The pro-GM lobby, including influential people within the European Commission, claims that Europe must open the doors to GMOs in order to solve the food and feed crisis; but there is little basis to the claim.
Such scaremongering ignores the well-known fact that GM crops have at best, variable impacts on yields and are therefore not a solution to the food crisis, as was confirmed by the recent IAASTD (International Assessment of Agricultural Knowledge, Science and Technology for Development) report on the future of agriculture .
More importantly, it ignores the fact that the major cause of the food and feed crisis is not European GM policy, but the rush to biofuels.
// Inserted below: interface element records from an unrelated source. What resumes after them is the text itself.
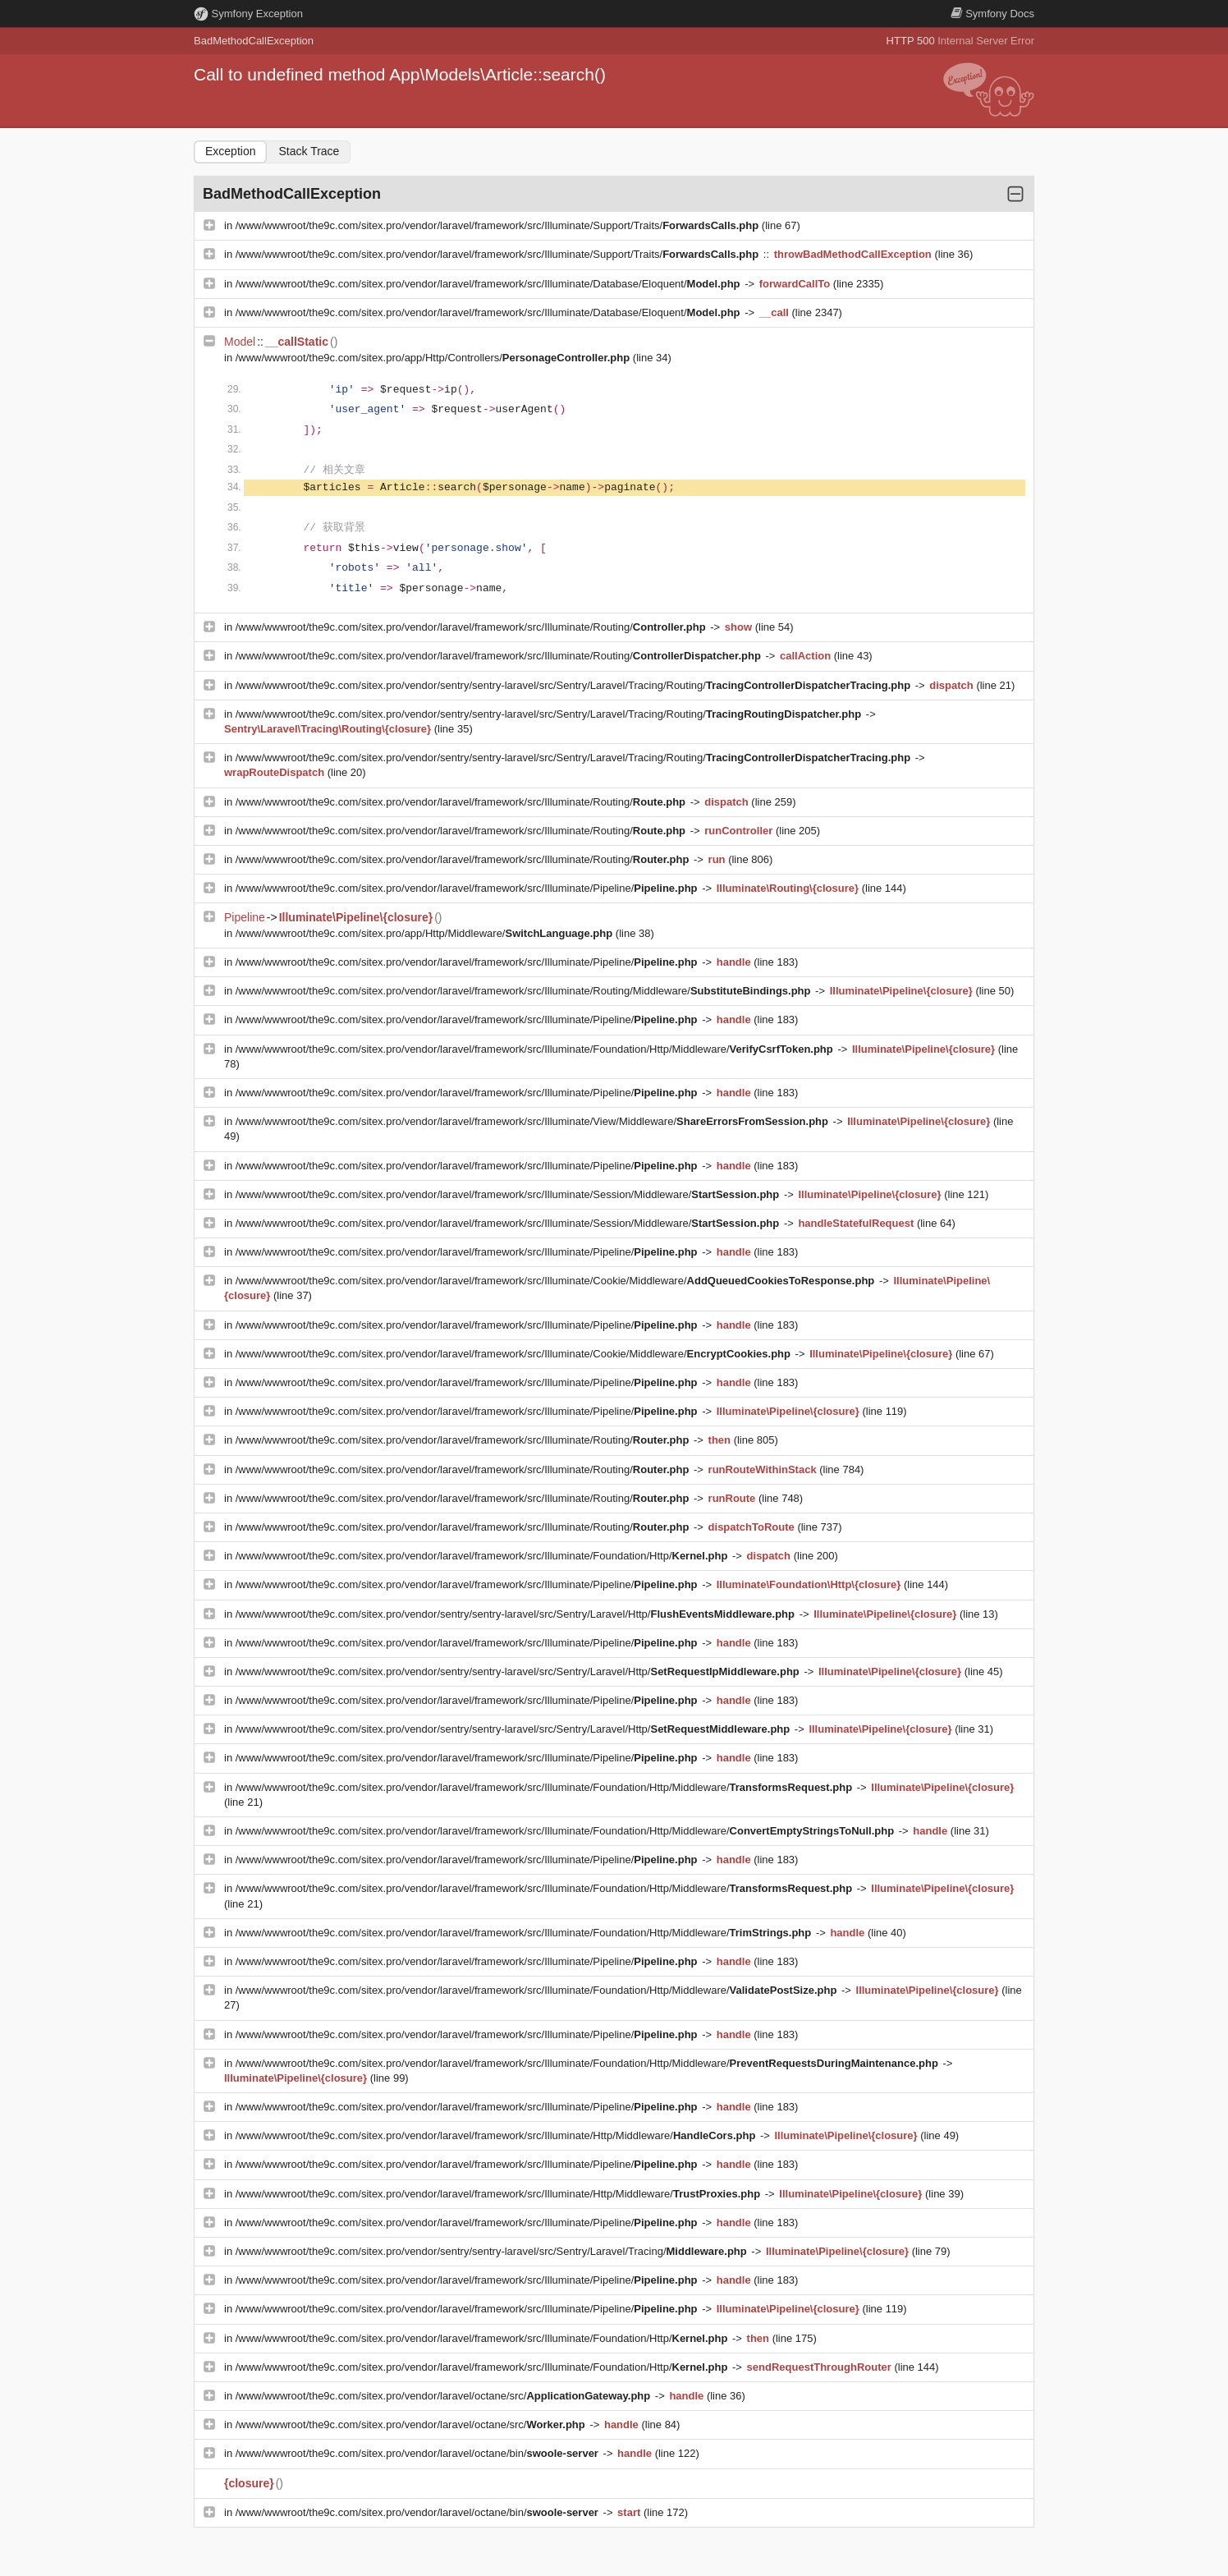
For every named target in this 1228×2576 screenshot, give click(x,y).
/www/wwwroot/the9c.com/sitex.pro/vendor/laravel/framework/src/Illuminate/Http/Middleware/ (497, 2135)
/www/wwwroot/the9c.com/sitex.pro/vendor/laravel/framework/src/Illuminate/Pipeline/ (468, 888)
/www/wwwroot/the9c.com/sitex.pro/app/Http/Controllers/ (434, 357)
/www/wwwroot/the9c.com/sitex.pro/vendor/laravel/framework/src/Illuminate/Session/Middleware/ (509, 1194)
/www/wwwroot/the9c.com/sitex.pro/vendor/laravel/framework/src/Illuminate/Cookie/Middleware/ (556, 1280)
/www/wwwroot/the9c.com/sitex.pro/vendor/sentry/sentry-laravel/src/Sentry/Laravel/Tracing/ (493, 2251)
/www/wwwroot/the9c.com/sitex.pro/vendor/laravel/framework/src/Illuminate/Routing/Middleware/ (524, 991)
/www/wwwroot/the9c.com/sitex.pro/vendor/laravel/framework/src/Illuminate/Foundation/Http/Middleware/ (536, 1049)
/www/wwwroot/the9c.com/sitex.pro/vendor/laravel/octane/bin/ (419, 2453)
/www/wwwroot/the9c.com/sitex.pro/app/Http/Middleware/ (426, 933)
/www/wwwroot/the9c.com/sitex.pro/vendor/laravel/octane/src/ (444, 2396)
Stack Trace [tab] (308, 151)
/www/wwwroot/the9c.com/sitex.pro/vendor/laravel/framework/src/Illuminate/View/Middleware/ (534, 1121)
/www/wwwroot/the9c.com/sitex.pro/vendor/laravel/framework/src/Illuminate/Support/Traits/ (499, 225)
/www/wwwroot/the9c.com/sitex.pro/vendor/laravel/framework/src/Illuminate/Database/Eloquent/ (489, 284)
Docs (992, 13)
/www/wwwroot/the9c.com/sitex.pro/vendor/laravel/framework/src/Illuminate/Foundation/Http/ (483, 1556)
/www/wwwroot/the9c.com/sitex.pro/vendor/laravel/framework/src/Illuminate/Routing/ (472, 627)
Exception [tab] (230, 151)
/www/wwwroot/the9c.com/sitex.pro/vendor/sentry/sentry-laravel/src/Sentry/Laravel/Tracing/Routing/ (575, 685)
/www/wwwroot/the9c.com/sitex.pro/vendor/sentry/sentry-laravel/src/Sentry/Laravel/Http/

Even the World Bank has now confirmed what NGOs have been saying ever since the notion of a food crisis was first mooted, that the Bush-subsidised ethanol boom (with the EU's agrofuel boom following in its wake) is by far the single most important factor in creating the food crisis that is driving 100m people worldwide below the poverty line. The report, which has not been published but was leaked to the UK's Guardian newspaper, says biofuels have forced global food prices up by 75 percent. The figure emphatically contradicts the US government's claims that plant-derived fuels contribute less than 3 percent to food-price rises. Senior development sources believe the report, completed in April, has not been published to avoid embarrassing President George W. Bush .
The irony is that exactly the same people who created this disaster by promoting the rush into agrofuels are now promoting a rush for GMOs as the solution. It is this hype that the European Commission and British politicians appear to be swallowing, without being honest about the vested interests at stake.
And here's another irony. The truth about GMOs as the solution to the global food crisis is not coming from politicians but from industry itself. Previously, in the face of growing global opposition, Monsanto has long proclaimed that GM crops are vital for feeding a hungry world, while critics countered that the food is there and that distribution is the key to tackling hunger. But as opposition to biofuels is rising in Europe and even in the US on the grounds that they are not a solution to climate change and are contributing to the food crisis, Monsanto is now keen to defend the biofuels gravy-train that sent food prices sky-rocketing, and the company's spin has suddenly gone into complete reverse.
The ethanol boom may be pushing millions towards starvation and hundreds of millions deeper into poverty, but, says Monsanto's chief technology officer Rob Fraley , 'From a production perspective, we have abundance [of food]'. Fraley now says the 'challenges' are in distribution and access to food because of wealth distribution, in other words, poverty.
Fraley made his pitch at the launch of a new multi-million dollar lobby group for ethanol, the Alliance for Abundant Food and Energy, that Monsanto has helped set up. There could be no clearer demonstration that Monsanto's concern has never been feeding the hungry; its leading role in the ethanol lobby shows that the hungry can happily starve, just so long as it's good for the company's bottom line.
Given that industry has revealed the truth behind its biofuels agenda, is it too much to ask of Europe's politicians that they should be equally honest about the vested interests behind the hyping of GM crops?